Transportation

Right To Repair Or An Automotive Safety Threat?


As we barrel towards election day national attention is focused on the Covid-19 pandemic, civil unrest, and the race for the White House. In Massachusetts, however, hidden well-out of the nation’s view, there is a topic on the ballot with another potentially crippling impact to life as we know it.

Massachusetts Question 1 proposes to augment the state’s 2013 Automobile Right to Repair Law with new added vehicle data access requirements. At first impression, the initiative brought to the ballot by the Massachusetts Right to Repair Coalition appears to be a simple request for better access to the telematics systems in modern vehicles. Hidden under the hood, however, is a request for access to telemetry through standardized open methods that – without proper safeguards – are ripe for cyber terrorism that could quickly place vehicle occupants and other road users at increased risk.

The ballot initiative looks to “require manufacturers that sell motor vehicles equipped with telematics systems to install a standardized open data platform beginning with model year 2022. Vehicle owners could then access telematics system data through a mobile device application and then give consent for independent repair facilities to access that data and send commands to the system for repair, maintenance, and diagnostic testing”.

To better understand what the Massachusetts Right to Repair Coalition is asking for, one needs to recognize that we are not simply talking about repairing the brakes, mufflers, and tires of legacy vehicles. We are discussing allowing access to data use in the diagnosis and repair of complex engineering systems, each with 100 million or more lines of computer code – systems that even engineering teams with access to detailed design specifications do not fully understand.

In modern cars, software systems are the glue between physical systems. For instance, in a braking system, when a driver presses the brake pedal an electronic signal passes through several computational systems that augment the driver’s input. If a collision appears imminent, the system may even apply brakes “automatically”. What was once hydraulic is now electronic.

Standardized interfaces to the complex computational architecture of a vehicle, as required by the proposed ballot question, would take decades to build and may never be truly robust against evolving threats. Asking automakers who have spent a decade or two (and billions of dollars) to fortify vehicles across the fleet against cyber threats to open wireless accessibility to the car to any number of unknown third parties in a matter of months is not practical or safe. The computational backbone of a 2022 model year vehicle was designed and sourced years earlier with various types of encryption technologies to secure data, not open it.

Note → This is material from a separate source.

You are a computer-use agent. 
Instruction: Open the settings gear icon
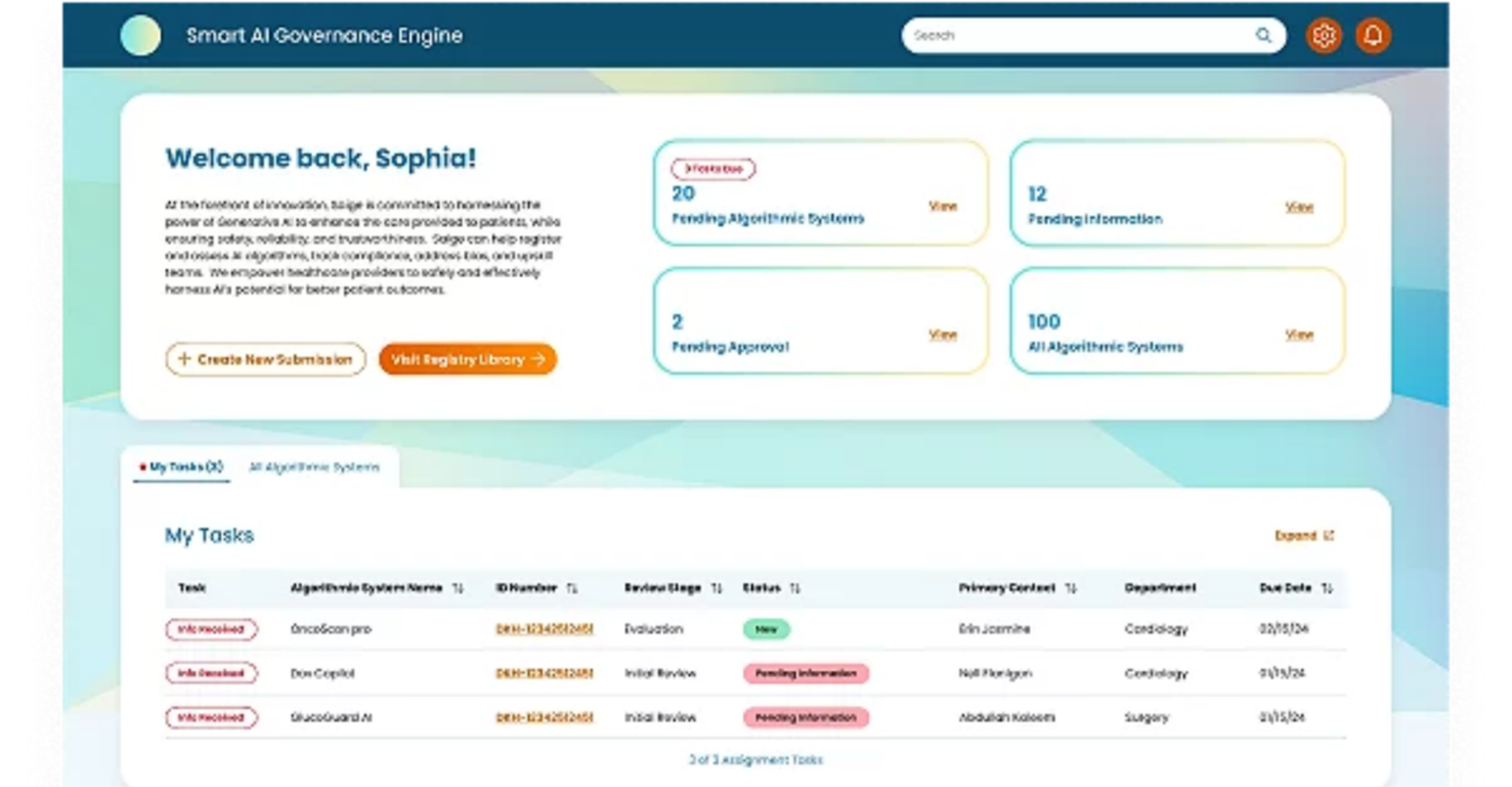click(1325, 35)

The National Highway Traffic Safety Administration (NHTSA) has recognized the threat posed by this when it testified that “the ballot initiative would prohibit manufacturers from complying with both existing Federal guidance and cybersecurity hygiene best practices.” The testimony states that “NHTSA is also concerned about the increased safety-related cybersecurity risks of a requirement for remote, real-time, bi-directional (i.e., read/write capability) access to safety-critical vehicular systems.”   

In 2019 the Federal Bureau of Investigation (FBI) stated in a report obtained by CNN that the “automotive industry likely will face a wide range of cyber threats and malicious activity in the near future as the vast amount of data collected by Internet-connected vehicles and autonomous vehicles become a highly valued target for nation-state and financially motivated actors.”

Were this ballot question to pass and vehicle manufacturers to comply, vehicles themselves or individual repair shops could become the target of cyber-attacks. An environment where repair shops utilize the same internet-connected tools to work on many different vehicles is the perfect arrangement to deliver and spread a ransomware virus or other malicious agent. We understand that virus and other malicious efforts are being used to disable or try and extract personal identifying information from our computers, phones, and other electronics, but what can happen in vehicles is worse. Just consider a scenario where a single virus sends a coordinated signal to the brakes of 1000’s of vehicles, suddenly stopping them in their tracks. By this I don’t mean a failure of vehicles to start, but rather a sudden full application of the brakes at highway speed meant much like 9/11 type event to purposely inflict large collateral damage.

Make no mistake, there are advantages to what the ballot calls for. Consequently, it is worth continuing a dialogue as to how data should be shared in a secure manner and even enhance our ability at MIT to do research with vehicles that currently encrypt telemetry. But requiring access to data in an accelerated timeline without seriously considering the possible externalities of a digital world, is simply a failure of imagination. Perhaps a broader question needs to be asked, what are the bounds of Right to Repair in a safety-critical software driven automotive landscape?

As we approach election day and worry about foreign interference in our democracy, we need to fully remember that the same nation-state actors and global terrorist organizations that are trying to shape the election would see a standardized open data platform as an invitation for a new type of interference. To allow information to more readily be sent to the vehicle, by any number of unchecked third parties, without properly considering all the potential externalities could easily be a recipe for a colossal automotive safety threat.